Doch um Wahrheiten jenseits seiner eigenen, notdürftig zusammengezimmerten, geht es Biller nicht; was sich an Gegenbelegen auf dem von ihm mit aller Brachialrhetorik gebahnten Weg zeigt, wird im Wortsinn über-gangen: Die Kriege der USA in Vietnam und Korea, der Rassismus im Land (der momentan wieder überkocht), die schreiende soziale Ungerechtigkeit, der Krieg im Irak – mit Lügen begonnen, im Chaos beendet –, Guantánamo, Abu Ghraib, die vom Staat angeordnete Folter, die absolute Herrschaft des Geldes in der Medienlandschaft, der daraus resultierende Populismus – alles beerdigt unter der Trias aus „Vielfalt, Liberalität und absoluter Meinungsfreiheit“. Eigentlich sollte die Feststellung derartiger Verfehlungen und Verbrechen nicht mit einer Verteufelung der USA verwechselt werden, ebenso wenig wie das Erinnern an die Leistungen der 68er mit deren Verherrlichung. Eden und Mordor existieren nur in Fantasy-Büchern; wenn Biller sie als real verkündet, ist dies nichts anderes als ideologisches Gewäsch.
Dass es Biller nicht um das Abwägen von Argumenten geht, sondern um deren Sichtbarkeit, offenbart das verräterische Wort „ungelesen“, das gleich zwei Mal in seinem Text auftaucht. Er argumentiert nicht gegen Gedanken, die sich bei Marx und in den Bänden der edition suhrkamp finden, sondern wirft den alten und ‚neuen‘ Linken vor, sie hätten ohnehin nie in diesen Büchern gelesen. Die Möglichkeit, dass durchaus Brauchbares in diesen Texten zu finden sein könnte, lässt Biller folglich offen. Nicht begrifflich scharfe Kapitalismuskritik, deren Großmeister bis heute Karl Marx heißt, ist sein Gegner, sondern das Ephemere der Teil- und Kurzzeitlinken, deren schwächliche Etikettierungen „links“ und „marxistisch“ in der Regel die nächste Modewelle nicht überstehen. Biller inszeniert sich als mutige Gegenstimme zum Mitte-Links-Mainstream, tatsächlich kämpft er den Kampf eines Feiglings gegen diejenigen, die weder das Rüstzeug noch das Interesse haben, sich zu wehren.

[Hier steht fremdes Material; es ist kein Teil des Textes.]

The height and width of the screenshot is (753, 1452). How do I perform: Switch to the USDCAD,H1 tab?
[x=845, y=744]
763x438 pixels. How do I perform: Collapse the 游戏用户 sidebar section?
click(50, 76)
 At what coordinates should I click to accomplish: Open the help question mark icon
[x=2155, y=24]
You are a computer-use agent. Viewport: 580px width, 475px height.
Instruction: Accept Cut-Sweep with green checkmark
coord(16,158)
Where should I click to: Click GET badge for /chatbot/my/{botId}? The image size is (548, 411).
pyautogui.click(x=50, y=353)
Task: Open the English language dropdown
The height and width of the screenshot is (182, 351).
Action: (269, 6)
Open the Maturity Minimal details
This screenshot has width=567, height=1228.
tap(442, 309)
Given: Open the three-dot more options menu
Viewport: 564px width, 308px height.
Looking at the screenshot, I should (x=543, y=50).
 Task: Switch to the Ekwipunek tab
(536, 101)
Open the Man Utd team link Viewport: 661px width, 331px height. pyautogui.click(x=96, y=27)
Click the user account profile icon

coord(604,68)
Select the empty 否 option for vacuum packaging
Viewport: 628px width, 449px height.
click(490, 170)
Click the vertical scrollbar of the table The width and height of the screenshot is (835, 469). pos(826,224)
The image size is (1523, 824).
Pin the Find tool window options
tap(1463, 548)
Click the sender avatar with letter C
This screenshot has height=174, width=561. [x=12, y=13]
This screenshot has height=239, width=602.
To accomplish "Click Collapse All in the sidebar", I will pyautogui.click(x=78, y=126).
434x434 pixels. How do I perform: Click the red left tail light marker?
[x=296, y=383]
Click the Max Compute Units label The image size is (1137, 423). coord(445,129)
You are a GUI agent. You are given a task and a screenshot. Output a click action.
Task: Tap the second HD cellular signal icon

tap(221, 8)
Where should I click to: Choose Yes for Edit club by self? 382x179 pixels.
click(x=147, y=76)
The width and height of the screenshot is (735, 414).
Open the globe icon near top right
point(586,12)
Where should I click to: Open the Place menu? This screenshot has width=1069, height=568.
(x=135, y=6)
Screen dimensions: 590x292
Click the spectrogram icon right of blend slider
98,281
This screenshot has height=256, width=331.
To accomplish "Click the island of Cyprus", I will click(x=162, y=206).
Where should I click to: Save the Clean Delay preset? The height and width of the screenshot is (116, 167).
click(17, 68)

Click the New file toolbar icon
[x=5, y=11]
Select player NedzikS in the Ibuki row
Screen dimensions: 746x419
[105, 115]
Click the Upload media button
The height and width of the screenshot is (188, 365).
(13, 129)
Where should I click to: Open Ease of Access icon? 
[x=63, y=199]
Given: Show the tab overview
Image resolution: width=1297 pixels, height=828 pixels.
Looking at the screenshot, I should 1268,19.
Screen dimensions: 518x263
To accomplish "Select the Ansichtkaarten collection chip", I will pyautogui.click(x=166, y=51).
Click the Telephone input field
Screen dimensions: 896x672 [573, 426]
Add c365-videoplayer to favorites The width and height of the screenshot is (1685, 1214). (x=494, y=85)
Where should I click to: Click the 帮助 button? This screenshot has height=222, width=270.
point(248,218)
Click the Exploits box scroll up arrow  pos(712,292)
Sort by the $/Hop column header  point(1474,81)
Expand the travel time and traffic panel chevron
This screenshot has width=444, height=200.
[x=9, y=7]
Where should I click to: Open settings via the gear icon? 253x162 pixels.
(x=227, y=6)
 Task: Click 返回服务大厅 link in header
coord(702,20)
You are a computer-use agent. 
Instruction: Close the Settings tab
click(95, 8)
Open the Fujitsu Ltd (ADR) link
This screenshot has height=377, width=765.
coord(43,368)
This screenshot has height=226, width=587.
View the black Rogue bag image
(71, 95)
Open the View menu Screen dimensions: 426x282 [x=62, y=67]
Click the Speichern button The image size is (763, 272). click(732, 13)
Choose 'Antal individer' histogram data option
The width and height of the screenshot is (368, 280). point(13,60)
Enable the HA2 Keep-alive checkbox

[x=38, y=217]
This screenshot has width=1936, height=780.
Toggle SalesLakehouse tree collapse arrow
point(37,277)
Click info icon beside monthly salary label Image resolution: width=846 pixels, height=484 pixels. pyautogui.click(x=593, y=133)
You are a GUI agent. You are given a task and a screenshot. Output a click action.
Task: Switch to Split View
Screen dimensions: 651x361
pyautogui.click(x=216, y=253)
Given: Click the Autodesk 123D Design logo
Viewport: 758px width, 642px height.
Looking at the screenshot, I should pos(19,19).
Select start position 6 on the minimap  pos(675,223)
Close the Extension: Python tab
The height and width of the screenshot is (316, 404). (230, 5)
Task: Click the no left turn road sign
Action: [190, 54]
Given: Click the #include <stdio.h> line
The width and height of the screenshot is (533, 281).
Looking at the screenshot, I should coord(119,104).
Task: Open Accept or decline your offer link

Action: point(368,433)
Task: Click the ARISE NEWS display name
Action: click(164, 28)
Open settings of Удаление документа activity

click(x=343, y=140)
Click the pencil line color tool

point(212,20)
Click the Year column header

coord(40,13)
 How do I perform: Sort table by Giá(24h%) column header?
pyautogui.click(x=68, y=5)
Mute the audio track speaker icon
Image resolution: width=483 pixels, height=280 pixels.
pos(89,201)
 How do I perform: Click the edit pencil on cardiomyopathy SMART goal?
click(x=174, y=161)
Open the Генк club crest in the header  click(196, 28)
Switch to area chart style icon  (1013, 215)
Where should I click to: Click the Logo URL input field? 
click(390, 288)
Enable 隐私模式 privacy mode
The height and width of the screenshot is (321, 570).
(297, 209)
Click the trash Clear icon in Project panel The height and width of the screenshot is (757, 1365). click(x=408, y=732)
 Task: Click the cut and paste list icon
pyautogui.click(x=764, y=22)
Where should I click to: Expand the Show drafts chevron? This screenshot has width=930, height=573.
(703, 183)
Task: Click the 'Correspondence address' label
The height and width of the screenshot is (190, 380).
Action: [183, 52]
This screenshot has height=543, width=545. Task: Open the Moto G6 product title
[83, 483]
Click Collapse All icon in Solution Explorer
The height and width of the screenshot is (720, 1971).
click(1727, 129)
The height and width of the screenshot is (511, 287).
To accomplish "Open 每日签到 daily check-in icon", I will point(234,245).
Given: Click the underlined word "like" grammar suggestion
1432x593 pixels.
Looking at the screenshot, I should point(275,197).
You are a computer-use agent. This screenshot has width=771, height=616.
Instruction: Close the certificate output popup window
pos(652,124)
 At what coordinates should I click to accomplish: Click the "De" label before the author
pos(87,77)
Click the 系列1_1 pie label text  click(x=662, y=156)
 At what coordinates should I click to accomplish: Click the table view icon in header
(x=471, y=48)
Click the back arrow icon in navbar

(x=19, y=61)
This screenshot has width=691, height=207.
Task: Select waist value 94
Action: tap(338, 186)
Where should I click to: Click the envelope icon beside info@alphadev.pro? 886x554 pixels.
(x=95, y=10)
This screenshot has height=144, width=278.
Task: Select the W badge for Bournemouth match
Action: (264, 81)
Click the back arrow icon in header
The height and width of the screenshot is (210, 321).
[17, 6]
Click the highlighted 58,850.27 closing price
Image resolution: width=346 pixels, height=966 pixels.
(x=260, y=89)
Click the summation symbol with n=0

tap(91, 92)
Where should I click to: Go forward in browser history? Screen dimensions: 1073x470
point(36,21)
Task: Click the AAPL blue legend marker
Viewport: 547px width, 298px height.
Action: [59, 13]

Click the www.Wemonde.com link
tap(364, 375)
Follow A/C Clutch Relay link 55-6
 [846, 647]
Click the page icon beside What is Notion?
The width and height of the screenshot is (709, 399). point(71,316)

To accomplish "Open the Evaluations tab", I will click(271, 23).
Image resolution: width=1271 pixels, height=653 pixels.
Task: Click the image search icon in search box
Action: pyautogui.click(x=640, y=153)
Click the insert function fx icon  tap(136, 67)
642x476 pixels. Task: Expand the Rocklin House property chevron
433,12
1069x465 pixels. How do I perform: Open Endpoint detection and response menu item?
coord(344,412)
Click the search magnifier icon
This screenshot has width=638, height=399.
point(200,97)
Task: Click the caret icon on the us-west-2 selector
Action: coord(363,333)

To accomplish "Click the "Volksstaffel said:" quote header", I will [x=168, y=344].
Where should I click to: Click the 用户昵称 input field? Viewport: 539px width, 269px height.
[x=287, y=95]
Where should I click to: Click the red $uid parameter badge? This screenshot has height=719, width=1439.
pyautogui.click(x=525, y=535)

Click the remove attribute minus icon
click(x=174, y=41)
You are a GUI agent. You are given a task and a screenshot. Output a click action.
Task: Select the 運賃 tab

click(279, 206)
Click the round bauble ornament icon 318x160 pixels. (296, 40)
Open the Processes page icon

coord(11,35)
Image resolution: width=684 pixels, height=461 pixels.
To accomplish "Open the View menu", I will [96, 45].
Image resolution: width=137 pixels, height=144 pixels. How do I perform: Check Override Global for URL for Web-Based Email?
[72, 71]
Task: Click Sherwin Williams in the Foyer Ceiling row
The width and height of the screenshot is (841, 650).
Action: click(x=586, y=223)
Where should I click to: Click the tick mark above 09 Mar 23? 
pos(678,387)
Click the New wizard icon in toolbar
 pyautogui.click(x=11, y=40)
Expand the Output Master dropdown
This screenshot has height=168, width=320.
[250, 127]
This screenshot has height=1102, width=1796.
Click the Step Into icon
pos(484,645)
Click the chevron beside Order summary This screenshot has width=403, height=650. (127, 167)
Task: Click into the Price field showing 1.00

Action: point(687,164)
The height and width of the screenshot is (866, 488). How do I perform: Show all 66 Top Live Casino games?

Zur Kluft zwischen Anspruch und Wirklichkeit gesellt sich am Ende des Textes noch ein weiterer Widerspruch: Angesichts der gegenwärtig unruhigen Zeiten rät Biller der ‚neuen‘ Linken, sie solle endlich den realitätsfernen, totalitär-herablassenden Blick der alten Linken ablegen: „Und überhaupt sollte man die Gegenwart niemals mit der Vergangenheit verwechseln, denn das ist erstens einfach nur falsch, zweitens reaktionär, und drittens führt Rückwärtsgewandtheit in der Politik meist zu sehr gegenwärtigen Katastrophen.“ Ist ein Widerspruch basierend auf einem Fehlschluss jemals schulbuchmäßiger zu Papier gebracht worden? War es nicht Biller, der, bevor er sich hechelnd auf die letzten Meter seiner eindimensionalen Polemik begab, tausende Wörter auf die Verwechslung der 68er mit linker Kritik anno 2016 verschwendet hatte? Und das ist dann tatsächlich „einfach nur falsch“ und „reaktionär“ und kann zu „sehr gegenwärtigen Katastrophen“ führen. Denn was nun eigentlich Billers Pläne sind, damit das „Goldene Zeitalter“ Europas noch ein bisschen länger andauert, wie also zu verfahren sei mit den Flüchtlingen, mit Putin, Erdoğan und den rechten Populisten, darüber erfährt der Leser erwartungsgemäß gar nichts.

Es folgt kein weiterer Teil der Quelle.